The Color of Monday: Reflection by the Headmaster of Academics
Monday suffers an undeserved reputation. It surely cannot compete with Friday’s coffee-mug taglines, full of weekend anticipation. And if you are as old as I am, that far-too-catchy tune may remain a berating echo in your head, even 40 years later: “Just another manic Monday, I wish it was Sunday/’Cause that’s my fun day, My ‘I don’t have to run’ day.” I wish everyone knew The Lovesong of J. Alfred Prufrock as well as they know those lyrics, but in any event I confess that I, too, used to wake up to find the Bangles - not Eliot - invading my brain. Monday morning dread is an experience shared the world round.
So you might be surprised to learn that, by and large, there’s no such thing as Monday blues at OLMC and LGA. On the contrary, we start the week as we end it: living in full, vibrant color.
I speak not just from observation, but from experience as well. A few Mondays ago, for example, I arose with eagerness, knowing this was the day I would show my students why 19th century intellectual history matters: how the ideas of Marx, Freud, Nietzsche, and Dostoevsky compose the water in which we swim. I was determined that they should really see and understand that water, so that they will not drown when it turns rough. In naming the shark, we arm young people to face the predator. I was excited to show the next class the significance of syntax - also water they tend to occupy without realization - by taking them out of their usual pool of English and plunging them into Latin. After all, the subjunctive can make a pretty big difference in your life: when visiting the barber for a trim, “you’re cutting my hair short!” and “you should cut my hair short!” are similar statements that will likely yield opposite results.

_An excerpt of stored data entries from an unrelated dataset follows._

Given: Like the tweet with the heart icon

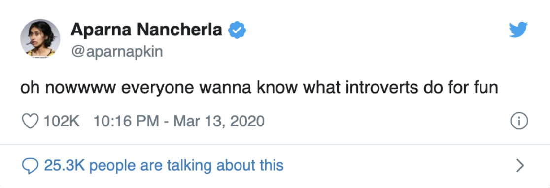Looking at the screenshot, I should pos(30,122).
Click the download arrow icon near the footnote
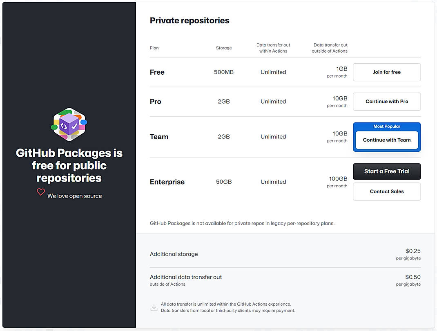Screen dimensions: 437x331 (154, 307)
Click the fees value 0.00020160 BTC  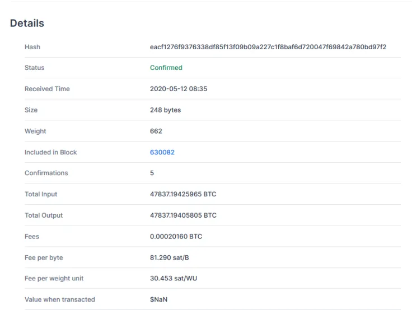[176, 237]
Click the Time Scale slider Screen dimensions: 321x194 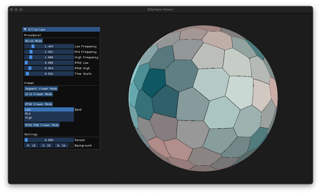(x=49, y=74)
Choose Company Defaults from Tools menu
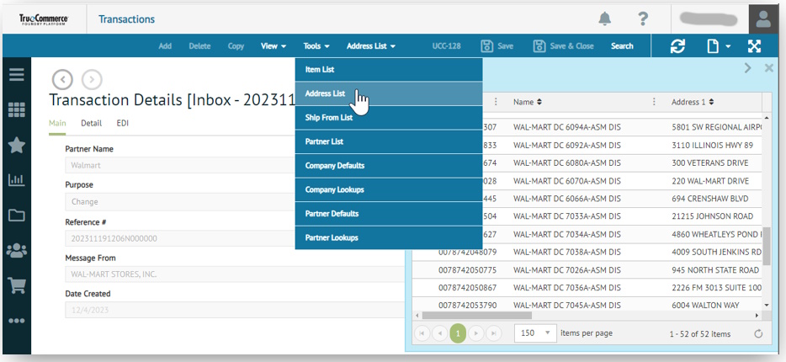The height and width of the screenshot is (362, 786). coord(333,166)
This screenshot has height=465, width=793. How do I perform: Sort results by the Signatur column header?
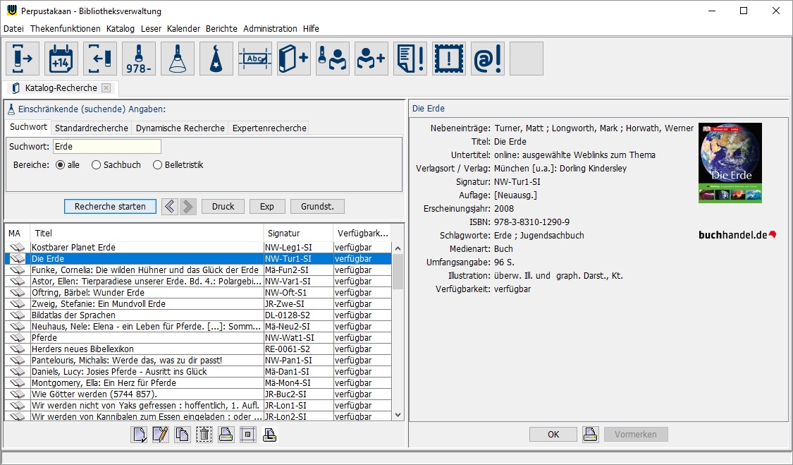tap(297, 233)
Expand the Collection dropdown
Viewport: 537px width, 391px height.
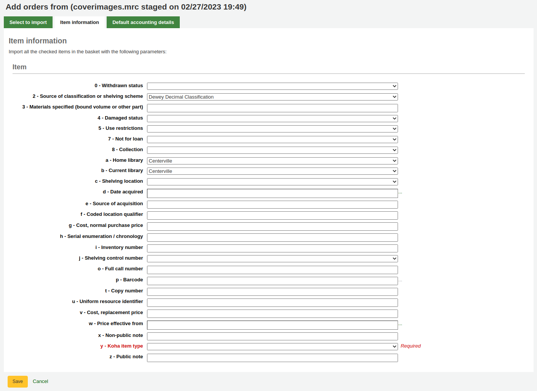pos(272,150)

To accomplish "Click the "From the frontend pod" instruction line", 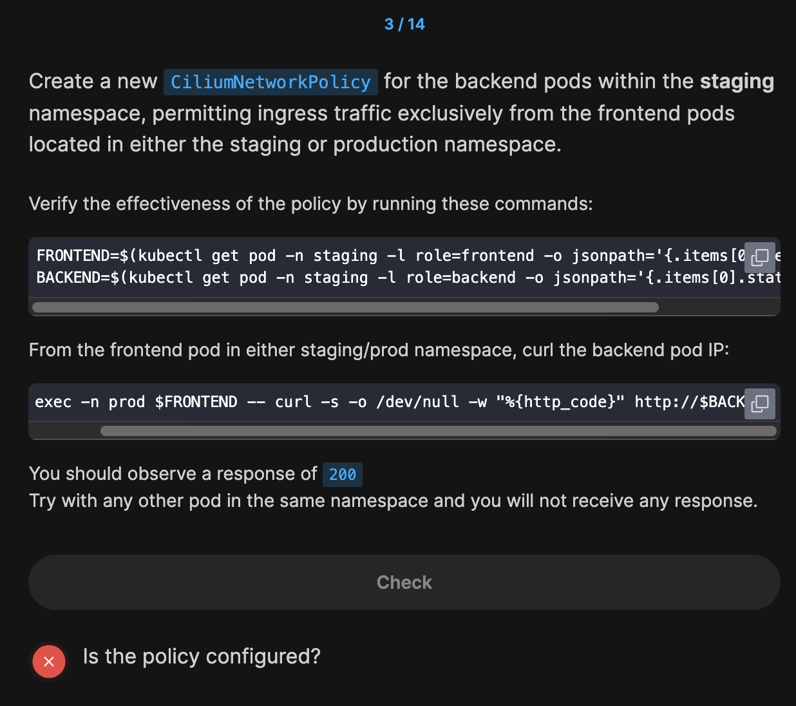I will click(x=379, y=350).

Monday is the day I am reunited with my young friends, the too comfortable solitude of the weekend broken. It is a day both as difficult to enter and refreshing as a backyard pool in June. I enter the school to the music of young voices jesting. The eighth grade boys are already bouncing - as they have been for a year now - in the upstairs hall. Suddenly, a small second grader eagerly informs me that something is wrong in the bathroom, confident that I can and will perform any necessary heroics to get things back in working order. A little later, I watch first graders fold a paper circle and learn the properties of a fraction, and then the kindergarteners learn that 8 can be made of many numbers. Stealing a few quiet moments in the Pre-K office, I am discovered by a small, curious face who is supposed to be listening to stories on the rug.
Mondays remind me about the Mexican jumping beans my father used to bring me from Texas. These “beans” are actually seeds that have been invaded by grub. When placed in the sun, they jump as the bug moves in response to the light. Without taking the comparison to grub too far, I think a good school is like that patch of sunlight: it triggers convulsions of joy. They are happy to see each other and their teachers (and - I hope - me too), and they find joy in learning.
Finally, Monday inevitably brings me to the communal table of the faculty lounge: where adults eagerly discuss the young people they’ve been called to help shepherd into full flourishing. There is far more laughter than tears in this place, far more amusing anecdotes than complaints. This is the place where often a teacher discovers that he loves his job. That coming in that first day of the week is a worthy endeavor, both despite and because it is Monday. Monday, in all its messy, wonderful, jump-for-joy, resplendent color.
Dan Finnegan is the Headmaster of Academics for Our Lady of Mount Carmel School and Lumen Gentium Academy.